Uni algorithm may be significantly improved. Currently it uses vectors implementation from standard c++ library. It may be the case that this do some heavy reallocating. Substituting vectors by `n*n` array is not so easy, because if we'll use chunks with size even so small as 100KiB, it will need (100 * 1000)^2 = 10GB memory, at least. However, one could try to make some experiments and try to make array with n rows, but less than n columns (assume `k` columns), and if it happen to need more columns, we could just use linked list or vector for remaining elements.
Suffix implementation also probably may be improved. It represents string as a tree, so memory access to edges and branch nodes is very random. Waiting for data in our computers is estimated for 200 cycles, and if we are constantly missing the cache (because the data is scattered), we spend most time idling.

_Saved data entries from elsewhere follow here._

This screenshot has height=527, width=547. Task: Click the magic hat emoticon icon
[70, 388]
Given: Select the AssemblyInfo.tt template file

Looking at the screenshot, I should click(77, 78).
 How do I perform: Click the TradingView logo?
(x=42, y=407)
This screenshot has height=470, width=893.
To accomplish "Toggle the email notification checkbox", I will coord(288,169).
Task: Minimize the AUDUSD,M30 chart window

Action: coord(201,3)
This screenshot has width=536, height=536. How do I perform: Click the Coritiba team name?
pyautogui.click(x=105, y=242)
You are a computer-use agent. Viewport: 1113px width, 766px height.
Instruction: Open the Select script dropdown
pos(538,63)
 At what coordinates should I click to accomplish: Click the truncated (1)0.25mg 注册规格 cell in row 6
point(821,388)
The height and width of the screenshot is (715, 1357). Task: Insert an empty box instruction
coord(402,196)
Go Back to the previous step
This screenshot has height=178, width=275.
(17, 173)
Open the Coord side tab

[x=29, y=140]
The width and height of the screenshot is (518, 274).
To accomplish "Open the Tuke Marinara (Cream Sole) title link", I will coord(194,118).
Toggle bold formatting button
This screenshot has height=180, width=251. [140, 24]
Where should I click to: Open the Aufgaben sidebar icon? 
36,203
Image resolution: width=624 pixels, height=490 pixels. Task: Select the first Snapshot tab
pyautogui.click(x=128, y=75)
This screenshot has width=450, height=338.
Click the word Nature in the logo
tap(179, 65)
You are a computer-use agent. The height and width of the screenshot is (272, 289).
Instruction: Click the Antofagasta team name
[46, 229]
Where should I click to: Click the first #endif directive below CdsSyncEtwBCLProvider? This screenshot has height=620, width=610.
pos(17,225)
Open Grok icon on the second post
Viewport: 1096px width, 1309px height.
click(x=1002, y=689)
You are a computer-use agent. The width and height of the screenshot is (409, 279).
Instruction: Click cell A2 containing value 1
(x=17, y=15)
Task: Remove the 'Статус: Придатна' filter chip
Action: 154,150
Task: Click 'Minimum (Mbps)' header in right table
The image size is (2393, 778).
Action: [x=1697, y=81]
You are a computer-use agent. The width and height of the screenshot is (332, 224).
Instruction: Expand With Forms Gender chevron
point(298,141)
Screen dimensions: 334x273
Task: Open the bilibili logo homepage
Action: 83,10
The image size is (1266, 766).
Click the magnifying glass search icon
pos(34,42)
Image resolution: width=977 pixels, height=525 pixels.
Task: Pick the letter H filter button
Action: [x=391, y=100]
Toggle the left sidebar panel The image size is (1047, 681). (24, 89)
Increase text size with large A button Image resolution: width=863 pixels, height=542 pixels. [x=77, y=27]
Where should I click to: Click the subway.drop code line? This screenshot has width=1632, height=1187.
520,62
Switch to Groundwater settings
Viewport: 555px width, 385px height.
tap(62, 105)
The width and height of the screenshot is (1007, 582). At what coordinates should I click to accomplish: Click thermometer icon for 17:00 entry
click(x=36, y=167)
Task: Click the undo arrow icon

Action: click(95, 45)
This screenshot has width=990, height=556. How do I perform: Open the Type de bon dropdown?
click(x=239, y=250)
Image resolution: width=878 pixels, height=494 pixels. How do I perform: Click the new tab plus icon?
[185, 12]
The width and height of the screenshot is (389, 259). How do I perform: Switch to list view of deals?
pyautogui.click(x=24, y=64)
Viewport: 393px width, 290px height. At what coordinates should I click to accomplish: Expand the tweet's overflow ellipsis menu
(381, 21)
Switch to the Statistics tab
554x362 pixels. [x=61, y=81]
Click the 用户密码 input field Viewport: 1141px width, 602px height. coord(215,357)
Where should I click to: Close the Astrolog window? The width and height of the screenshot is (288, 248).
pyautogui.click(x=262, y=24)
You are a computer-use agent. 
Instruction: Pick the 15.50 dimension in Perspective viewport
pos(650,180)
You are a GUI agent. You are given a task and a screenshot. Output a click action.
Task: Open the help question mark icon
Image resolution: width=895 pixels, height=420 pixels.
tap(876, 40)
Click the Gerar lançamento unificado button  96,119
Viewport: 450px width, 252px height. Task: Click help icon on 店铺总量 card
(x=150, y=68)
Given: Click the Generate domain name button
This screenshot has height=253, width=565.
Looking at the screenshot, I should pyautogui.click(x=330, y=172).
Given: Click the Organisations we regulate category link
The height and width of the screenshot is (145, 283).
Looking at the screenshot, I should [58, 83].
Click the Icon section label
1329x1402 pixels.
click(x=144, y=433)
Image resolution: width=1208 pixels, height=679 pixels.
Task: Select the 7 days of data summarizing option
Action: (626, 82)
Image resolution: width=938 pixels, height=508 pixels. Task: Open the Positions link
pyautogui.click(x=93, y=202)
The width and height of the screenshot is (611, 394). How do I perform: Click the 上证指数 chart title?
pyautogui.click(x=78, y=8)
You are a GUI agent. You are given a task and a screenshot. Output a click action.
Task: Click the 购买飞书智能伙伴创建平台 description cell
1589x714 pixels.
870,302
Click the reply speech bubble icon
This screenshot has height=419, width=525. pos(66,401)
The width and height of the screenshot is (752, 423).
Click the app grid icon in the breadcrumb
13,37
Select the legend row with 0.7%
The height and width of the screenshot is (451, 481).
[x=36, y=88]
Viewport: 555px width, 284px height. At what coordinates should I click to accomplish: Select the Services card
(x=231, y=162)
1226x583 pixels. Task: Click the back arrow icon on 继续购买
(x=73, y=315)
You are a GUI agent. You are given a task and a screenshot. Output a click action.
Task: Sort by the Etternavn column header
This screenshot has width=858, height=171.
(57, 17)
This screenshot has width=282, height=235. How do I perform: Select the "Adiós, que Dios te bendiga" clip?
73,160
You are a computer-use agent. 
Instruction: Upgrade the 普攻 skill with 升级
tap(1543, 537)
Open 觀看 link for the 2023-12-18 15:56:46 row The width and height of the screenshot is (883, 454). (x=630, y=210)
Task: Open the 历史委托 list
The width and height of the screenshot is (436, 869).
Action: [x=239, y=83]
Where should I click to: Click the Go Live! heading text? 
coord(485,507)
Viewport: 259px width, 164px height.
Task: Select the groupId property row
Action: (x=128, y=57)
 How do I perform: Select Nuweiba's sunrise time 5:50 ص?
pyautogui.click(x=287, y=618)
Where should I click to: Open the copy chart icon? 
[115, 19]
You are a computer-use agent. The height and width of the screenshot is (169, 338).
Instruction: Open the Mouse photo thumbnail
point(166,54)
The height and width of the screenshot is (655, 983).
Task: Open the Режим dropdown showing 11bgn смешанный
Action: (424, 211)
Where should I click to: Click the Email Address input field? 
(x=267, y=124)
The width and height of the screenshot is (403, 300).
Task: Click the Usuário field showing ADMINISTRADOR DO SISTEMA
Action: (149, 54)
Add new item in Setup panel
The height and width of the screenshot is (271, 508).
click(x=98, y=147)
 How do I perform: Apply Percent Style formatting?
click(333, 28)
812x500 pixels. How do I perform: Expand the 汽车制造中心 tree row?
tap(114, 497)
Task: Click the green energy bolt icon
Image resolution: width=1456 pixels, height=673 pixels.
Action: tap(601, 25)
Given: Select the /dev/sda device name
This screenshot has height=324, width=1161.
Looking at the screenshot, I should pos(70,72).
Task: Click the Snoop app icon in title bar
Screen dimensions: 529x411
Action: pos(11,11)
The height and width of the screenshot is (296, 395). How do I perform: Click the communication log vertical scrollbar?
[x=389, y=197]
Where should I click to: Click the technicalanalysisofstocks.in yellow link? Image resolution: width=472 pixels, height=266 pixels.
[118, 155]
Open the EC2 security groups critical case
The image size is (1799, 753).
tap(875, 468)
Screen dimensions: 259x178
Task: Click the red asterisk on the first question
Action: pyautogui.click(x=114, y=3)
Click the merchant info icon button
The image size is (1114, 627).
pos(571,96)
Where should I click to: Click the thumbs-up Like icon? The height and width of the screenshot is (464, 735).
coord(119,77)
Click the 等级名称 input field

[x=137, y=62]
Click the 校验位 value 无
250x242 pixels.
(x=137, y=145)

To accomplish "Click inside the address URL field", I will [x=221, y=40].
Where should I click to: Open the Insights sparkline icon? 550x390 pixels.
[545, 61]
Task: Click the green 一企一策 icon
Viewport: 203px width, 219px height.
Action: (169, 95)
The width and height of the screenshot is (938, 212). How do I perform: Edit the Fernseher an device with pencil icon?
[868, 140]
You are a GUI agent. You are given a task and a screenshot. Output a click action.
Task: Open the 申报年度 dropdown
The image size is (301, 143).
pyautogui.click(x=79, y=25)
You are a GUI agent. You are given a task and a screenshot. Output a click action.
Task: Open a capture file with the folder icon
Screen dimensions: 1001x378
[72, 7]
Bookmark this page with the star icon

BWT algorithm which we are using here, is also used in compression format widely known as `bzip2`. Author of `bzip2` implementation also seems to agree with this statement. Quoting from bzip documentation:
> bzip2 usually allocates several megabytes of memory to operate in, and then charges all over it in a fairly random fashion. This means that performance, both for compressing and decompressing, is largely determined by the speed at which your machine can service cache misses. Because of this, small changes to the code to reduce the miss rate have been observed to give disproportionately large performance improvements. I imagine bzip2 will perform best on machines with very large caches."